***** Document section

Decibel Salutes the Decade’s Top 100
Ah, with December comes those year-end, top 10 lists. Decibel Magazine isn't just offering it's top 10 of '09. The magazine staff compiled its top 100 of the '00s! Seems like just yesterday we were all fearing the Y2K problem! Time flies, doesn't it?
Decibel editor-in-chief Albert Mudrian wasn't so much worried about the online chatter, the 'How could they leave out such-and-such record?" and the general hatin' that would result once the list was published. Mudrian's biggest concern was much deeper! "My greatest fear in assembling Decibel's review of the '00s wasn't so much the debates, arguments and endless message board threads that would ensue upon our list's release into the wild," Mudrian said in his editorial note for the issue.
"My biggest concern was that the extreme music recorded in the'00s couldn't match the power and glory of the ground breaking '80s or even the venerable '90s. Those of you reading this who were born during the Clinton administration, trust me, this is what old people actually worry about. Anyway, looking back on our list of these 100 indispensable recordings of the oughts. I'm not really sure what I was so worried about." The issue is available now at the magazine's Web store.

**********
***** Supplied records

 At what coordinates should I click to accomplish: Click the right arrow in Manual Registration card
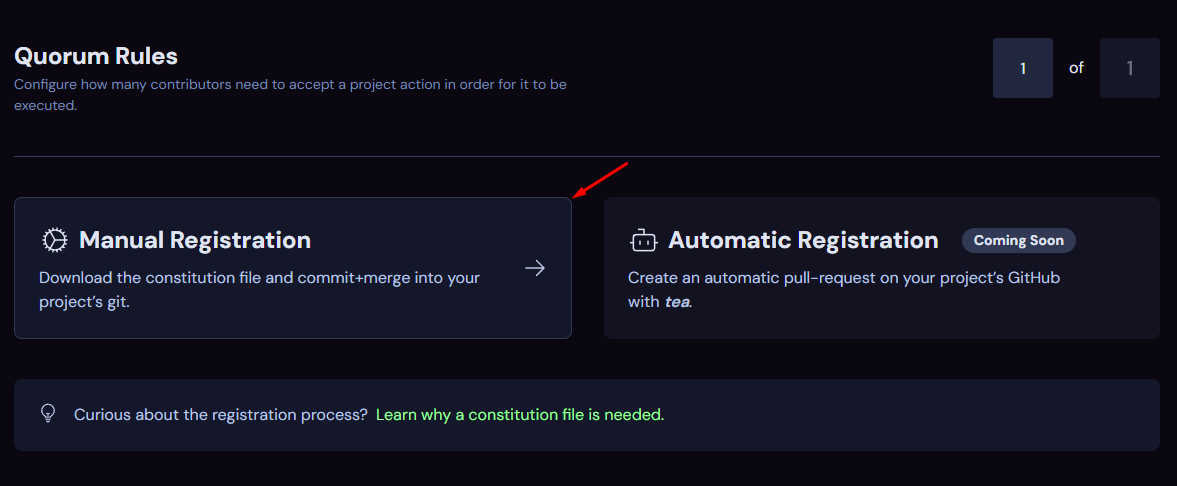[x=535, y=268]
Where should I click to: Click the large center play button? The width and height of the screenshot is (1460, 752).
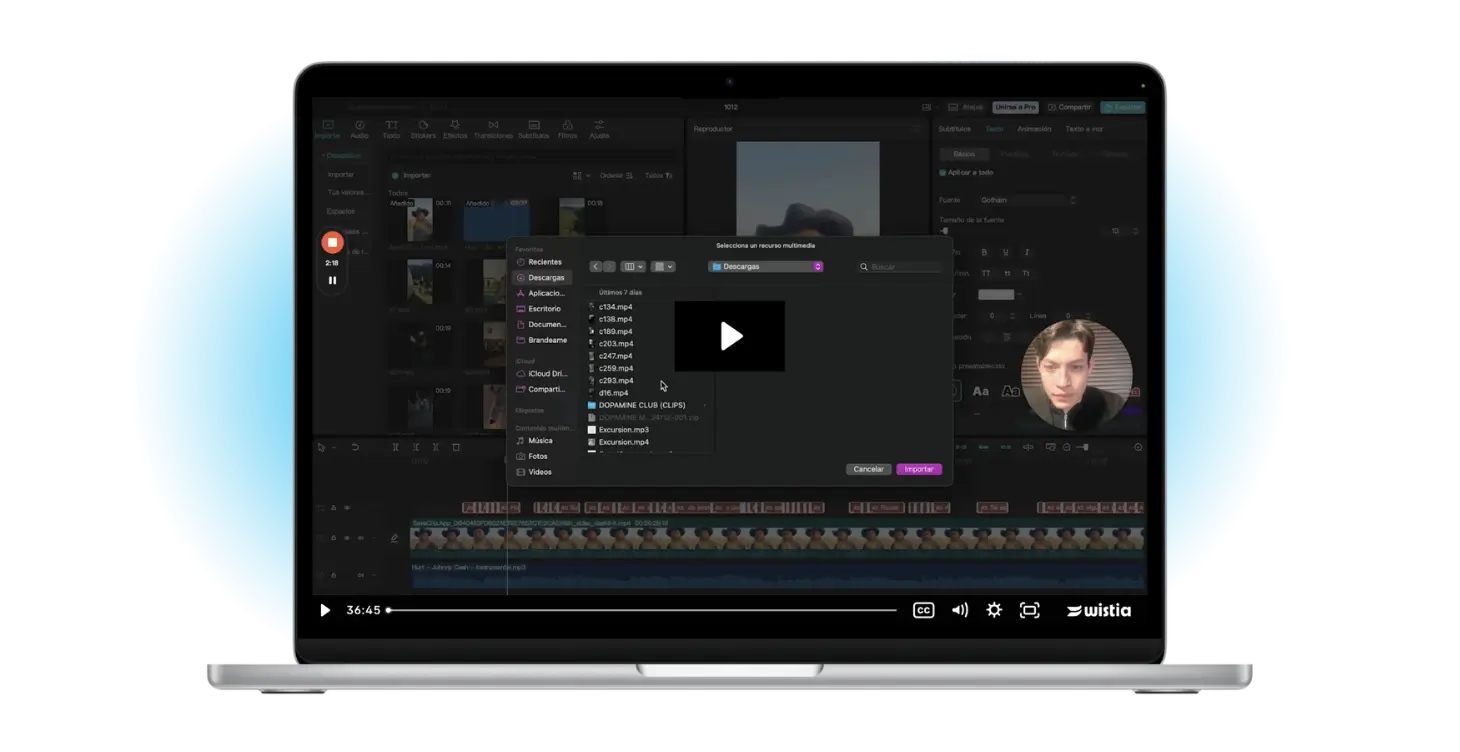tap(730, 336)
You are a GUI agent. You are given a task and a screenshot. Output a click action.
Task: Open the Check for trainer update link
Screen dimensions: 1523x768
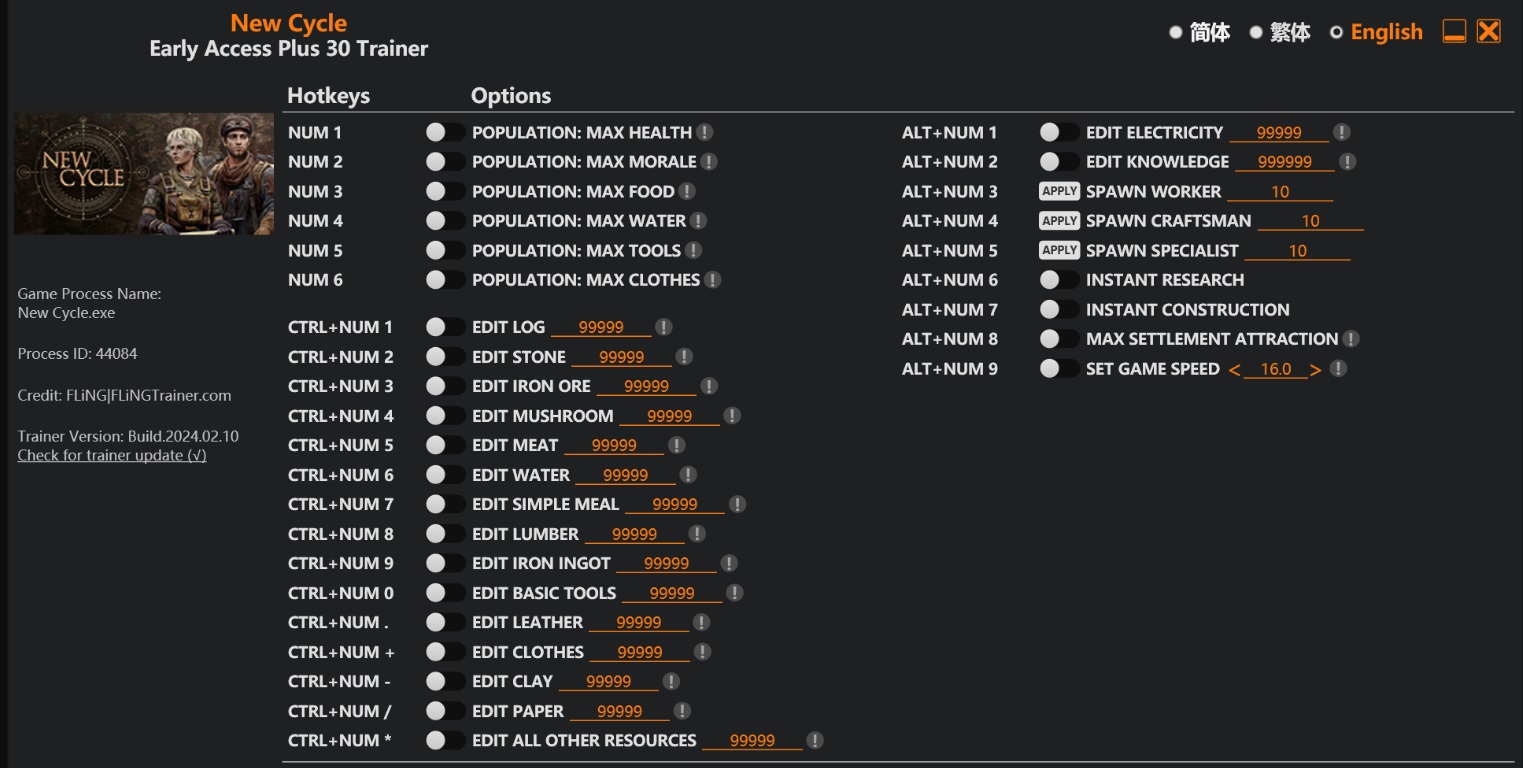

**********

#### Set of tasks
#1 In the Decibel article, edit the passage that opens with the words "Decibel editor-in-chief Albert" and closes with "for the issue." so that "debates" becomes "disputes".
#2 Pick up the article about Decibel's top 100 of the decade after its last sentence and carry it on.

#### Outputs in order
#1
Decibel editor-in-chief Albert Mudrian wasn't so much worried about the online chatter, the 'How could they leave out such-and-such record?" and the general hatin' that would result once the list was published. Mudrian's biggest concern was much deeper! "My greatest fear in assembling Decibel's review of the '00s wasn't so much the disputes, arguments and endless message board threads that would ensue upon our list's release into the wild," Mudrian said in his editorial note for the issue.

#2
Now that the issue is done and completed, the editor isn't too too worried about how it will be received. "Well, the thing about lists is that they are partly designed to spark debate," Mudrian told Noisecreep. "So, I certainly don't expect all metal fans to agree with our list. S---, I don't even expect all metal fans to agree that all the records on the list are even metal records! That said, more than anything, I feel like the list serves as an accurate snapshot of everything that really mattered in metal, and on the periphery of metal, in some cases, over the past 10 years."
There weren't knock down, drag outs over the inclusion or exclusion of albums, either! "I actually didn't let our staff of freelance writers view each other's lists-that could have been extremely embarrassing for a number of folks," Mudrian said. "So, most of the debates occurred between me and Decibel's Managing Editor Andrew Bonazelli, who strongly protested the inclusion of System of a Down's 'Toxicity,' in additional to several other records, on the list. But since we ranked one of his personal favorites, Taint's 'The Ruin of Nová Roma,' just ahead of 'Toxicity,' I think he's managed to get over it."